### Exercise objective
Please copy the data below word for word, from the line containing "Click the expand" through the line containing "will tap(34, 198).", inclusive.

Records
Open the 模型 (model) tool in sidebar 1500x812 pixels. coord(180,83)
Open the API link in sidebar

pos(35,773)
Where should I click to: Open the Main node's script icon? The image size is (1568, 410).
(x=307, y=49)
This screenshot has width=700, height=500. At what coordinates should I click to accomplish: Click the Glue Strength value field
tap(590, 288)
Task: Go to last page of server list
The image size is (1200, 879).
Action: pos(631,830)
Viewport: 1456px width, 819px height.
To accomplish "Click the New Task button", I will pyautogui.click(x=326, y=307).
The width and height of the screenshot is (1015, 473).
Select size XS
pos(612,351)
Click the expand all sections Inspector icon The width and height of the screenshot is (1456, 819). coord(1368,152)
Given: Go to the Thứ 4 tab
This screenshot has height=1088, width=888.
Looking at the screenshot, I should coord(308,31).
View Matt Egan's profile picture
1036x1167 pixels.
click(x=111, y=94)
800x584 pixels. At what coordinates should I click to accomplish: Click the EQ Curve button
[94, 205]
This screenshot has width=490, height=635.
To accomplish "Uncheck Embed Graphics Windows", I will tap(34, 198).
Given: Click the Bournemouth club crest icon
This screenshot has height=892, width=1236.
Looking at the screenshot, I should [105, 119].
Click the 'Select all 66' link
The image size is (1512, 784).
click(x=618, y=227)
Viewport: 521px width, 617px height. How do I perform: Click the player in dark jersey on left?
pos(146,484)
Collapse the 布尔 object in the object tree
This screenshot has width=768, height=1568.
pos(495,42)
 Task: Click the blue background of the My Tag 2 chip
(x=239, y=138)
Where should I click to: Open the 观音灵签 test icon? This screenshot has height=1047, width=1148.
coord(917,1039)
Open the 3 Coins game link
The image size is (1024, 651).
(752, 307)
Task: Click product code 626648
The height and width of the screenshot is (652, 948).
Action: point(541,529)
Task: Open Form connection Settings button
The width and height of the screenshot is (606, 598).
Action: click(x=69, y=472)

### Task answer
Click the expand all sections Inspector icon The width and height of the screenshot is (1456, 819). coord(1368,152)
Given: Go to the Thứ 4 tab
This screenshot has height=1088, width=888.
Looking at the screenshot, I should coord(308,31).
View Matt Egan's profile picture
1036x1167 pixels.
click(x=111, y=94)
800x584 pixels. At what coordinates should I click to accomplish: Click the EQ Curve button
[94, 205]
This screenshot has width=490, height=635.
To accomplish "Uncheck Embed Graphics Windows", I will tap(34, 198).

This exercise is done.